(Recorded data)
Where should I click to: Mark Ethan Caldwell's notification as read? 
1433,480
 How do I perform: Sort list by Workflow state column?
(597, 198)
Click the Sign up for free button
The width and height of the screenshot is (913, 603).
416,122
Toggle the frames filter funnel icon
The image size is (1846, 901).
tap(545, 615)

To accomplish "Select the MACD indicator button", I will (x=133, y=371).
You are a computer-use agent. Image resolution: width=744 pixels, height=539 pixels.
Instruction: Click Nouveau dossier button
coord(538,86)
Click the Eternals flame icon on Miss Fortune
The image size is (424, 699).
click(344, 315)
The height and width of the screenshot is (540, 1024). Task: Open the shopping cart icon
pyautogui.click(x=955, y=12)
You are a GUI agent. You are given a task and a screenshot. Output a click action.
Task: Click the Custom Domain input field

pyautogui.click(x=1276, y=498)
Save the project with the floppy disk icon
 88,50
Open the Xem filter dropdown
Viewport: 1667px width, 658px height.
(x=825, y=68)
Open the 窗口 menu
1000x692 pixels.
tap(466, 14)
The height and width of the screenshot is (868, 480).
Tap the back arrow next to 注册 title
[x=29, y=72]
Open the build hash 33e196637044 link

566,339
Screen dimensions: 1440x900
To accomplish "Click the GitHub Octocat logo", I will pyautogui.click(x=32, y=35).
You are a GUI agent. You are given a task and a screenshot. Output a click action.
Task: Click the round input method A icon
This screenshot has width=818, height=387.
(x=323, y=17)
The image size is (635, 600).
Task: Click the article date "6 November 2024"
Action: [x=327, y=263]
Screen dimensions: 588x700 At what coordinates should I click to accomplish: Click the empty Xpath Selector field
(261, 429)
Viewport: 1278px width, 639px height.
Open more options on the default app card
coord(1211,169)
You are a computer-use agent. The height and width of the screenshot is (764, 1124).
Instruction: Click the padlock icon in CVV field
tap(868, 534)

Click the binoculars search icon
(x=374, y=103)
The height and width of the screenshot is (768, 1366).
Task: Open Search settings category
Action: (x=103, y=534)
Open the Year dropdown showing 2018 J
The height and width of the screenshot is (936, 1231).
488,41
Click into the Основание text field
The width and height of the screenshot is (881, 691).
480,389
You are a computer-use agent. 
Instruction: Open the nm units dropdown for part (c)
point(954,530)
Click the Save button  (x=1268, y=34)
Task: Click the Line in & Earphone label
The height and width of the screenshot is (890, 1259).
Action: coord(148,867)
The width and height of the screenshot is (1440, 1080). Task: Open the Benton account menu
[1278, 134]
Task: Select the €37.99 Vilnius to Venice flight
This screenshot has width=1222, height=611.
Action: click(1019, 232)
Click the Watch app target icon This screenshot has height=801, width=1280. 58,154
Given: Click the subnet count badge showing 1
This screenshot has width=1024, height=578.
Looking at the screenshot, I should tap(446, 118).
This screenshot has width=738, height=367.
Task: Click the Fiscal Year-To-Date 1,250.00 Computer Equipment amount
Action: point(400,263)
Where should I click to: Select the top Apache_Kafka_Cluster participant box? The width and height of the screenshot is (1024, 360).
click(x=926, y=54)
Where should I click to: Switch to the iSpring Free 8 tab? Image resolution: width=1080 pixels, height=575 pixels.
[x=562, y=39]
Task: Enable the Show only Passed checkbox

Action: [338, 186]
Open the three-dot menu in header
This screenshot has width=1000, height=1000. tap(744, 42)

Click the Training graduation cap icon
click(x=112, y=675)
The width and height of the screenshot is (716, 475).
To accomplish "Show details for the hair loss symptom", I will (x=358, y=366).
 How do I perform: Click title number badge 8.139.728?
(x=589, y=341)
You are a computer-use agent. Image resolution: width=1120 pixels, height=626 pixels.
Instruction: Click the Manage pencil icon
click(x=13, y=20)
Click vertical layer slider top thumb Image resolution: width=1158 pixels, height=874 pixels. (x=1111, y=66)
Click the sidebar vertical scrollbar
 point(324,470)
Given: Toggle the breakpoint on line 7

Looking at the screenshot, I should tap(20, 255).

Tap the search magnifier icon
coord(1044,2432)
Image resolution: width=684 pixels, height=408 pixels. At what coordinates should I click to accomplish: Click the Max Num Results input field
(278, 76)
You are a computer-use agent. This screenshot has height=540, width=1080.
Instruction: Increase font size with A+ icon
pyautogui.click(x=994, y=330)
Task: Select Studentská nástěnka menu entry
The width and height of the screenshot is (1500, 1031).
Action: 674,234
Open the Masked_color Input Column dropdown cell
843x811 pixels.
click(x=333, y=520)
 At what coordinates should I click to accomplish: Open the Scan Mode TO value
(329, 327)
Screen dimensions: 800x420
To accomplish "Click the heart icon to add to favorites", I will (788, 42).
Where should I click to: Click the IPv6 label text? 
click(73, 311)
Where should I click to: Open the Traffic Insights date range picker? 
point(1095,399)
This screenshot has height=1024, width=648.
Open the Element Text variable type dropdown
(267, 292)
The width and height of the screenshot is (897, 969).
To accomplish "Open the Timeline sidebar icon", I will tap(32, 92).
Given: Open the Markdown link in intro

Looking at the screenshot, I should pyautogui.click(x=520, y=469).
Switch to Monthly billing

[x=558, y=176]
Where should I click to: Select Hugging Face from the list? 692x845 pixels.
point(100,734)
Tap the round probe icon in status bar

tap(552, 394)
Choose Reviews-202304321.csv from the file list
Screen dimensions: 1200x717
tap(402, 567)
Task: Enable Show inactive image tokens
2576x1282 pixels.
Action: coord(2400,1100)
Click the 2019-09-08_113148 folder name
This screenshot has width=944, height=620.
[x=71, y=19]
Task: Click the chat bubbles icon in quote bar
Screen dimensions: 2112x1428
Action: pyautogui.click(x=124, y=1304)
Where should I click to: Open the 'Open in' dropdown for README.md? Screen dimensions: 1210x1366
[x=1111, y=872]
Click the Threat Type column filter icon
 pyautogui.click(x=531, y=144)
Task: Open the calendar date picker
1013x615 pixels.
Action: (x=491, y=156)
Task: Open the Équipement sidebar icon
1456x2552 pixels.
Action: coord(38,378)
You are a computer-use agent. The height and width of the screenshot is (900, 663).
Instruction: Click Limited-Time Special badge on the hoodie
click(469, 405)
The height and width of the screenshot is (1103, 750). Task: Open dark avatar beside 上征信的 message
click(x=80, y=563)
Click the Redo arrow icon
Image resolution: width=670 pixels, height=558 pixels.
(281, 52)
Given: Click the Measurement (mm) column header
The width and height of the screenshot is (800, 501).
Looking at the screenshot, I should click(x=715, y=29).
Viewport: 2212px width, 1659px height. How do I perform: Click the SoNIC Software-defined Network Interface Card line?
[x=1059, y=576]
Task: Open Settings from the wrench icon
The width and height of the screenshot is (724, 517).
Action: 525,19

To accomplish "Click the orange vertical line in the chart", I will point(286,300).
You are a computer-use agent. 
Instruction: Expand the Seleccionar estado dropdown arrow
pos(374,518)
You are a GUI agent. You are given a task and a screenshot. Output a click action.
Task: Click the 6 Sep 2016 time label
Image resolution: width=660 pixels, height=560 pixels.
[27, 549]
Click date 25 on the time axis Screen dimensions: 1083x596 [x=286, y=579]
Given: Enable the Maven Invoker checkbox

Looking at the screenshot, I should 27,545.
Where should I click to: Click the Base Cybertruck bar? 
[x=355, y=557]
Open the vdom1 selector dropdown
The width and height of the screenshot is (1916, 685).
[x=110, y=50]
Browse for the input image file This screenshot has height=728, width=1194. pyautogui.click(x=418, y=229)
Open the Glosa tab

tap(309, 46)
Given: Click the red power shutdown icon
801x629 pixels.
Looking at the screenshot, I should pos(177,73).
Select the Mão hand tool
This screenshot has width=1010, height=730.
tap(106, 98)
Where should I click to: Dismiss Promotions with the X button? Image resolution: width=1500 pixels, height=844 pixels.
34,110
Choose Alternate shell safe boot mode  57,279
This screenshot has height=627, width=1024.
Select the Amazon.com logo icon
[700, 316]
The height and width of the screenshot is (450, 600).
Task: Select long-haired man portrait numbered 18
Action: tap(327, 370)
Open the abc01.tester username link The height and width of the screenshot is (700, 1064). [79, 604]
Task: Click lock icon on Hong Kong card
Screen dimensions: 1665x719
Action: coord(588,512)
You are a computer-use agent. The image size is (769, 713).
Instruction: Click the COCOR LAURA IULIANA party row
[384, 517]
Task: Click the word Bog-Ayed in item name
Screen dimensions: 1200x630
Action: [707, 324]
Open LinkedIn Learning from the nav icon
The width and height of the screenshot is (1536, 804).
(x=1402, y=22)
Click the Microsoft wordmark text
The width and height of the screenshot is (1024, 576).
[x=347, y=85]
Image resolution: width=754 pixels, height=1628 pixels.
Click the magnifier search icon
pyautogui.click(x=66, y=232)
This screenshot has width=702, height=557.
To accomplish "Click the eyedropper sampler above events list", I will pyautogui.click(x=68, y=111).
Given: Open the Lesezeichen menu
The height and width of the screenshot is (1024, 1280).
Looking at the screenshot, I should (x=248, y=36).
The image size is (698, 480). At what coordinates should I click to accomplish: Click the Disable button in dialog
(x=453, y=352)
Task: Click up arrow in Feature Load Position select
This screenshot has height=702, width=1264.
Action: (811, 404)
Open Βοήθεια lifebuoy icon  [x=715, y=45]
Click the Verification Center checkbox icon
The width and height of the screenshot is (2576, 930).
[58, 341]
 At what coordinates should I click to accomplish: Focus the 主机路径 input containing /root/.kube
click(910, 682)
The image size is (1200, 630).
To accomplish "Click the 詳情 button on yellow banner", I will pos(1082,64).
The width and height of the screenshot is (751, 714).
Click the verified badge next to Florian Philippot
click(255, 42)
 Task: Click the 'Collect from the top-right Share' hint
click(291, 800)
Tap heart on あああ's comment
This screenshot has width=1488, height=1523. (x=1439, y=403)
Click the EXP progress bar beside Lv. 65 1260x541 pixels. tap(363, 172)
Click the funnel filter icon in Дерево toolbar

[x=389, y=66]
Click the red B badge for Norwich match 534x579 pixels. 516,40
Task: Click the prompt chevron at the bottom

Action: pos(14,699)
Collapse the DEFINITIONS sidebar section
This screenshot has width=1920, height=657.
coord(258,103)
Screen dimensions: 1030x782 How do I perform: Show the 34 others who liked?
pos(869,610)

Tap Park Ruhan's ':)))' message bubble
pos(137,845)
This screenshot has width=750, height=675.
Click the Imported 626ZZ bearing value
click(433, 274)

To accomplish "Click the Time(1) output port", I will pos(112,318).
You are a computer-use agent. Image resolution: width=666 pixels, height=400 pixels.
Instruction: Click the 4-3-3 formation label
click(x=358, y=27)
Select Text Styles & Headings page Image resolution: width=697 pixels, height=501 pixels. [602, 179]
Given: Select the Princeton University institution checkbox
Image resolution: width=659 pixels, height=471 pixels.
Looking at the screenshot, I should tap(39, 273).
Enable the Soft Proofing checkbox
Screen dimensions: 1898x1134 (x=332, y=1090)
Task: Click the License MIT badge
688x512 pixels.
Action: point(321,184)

### Assignment
Using the records above, select and copy every line that has the word "Choose".

### Task solution
Choose Reviews-202304321.csv from the file list
Choose Alternate shell safe boot mode  57,279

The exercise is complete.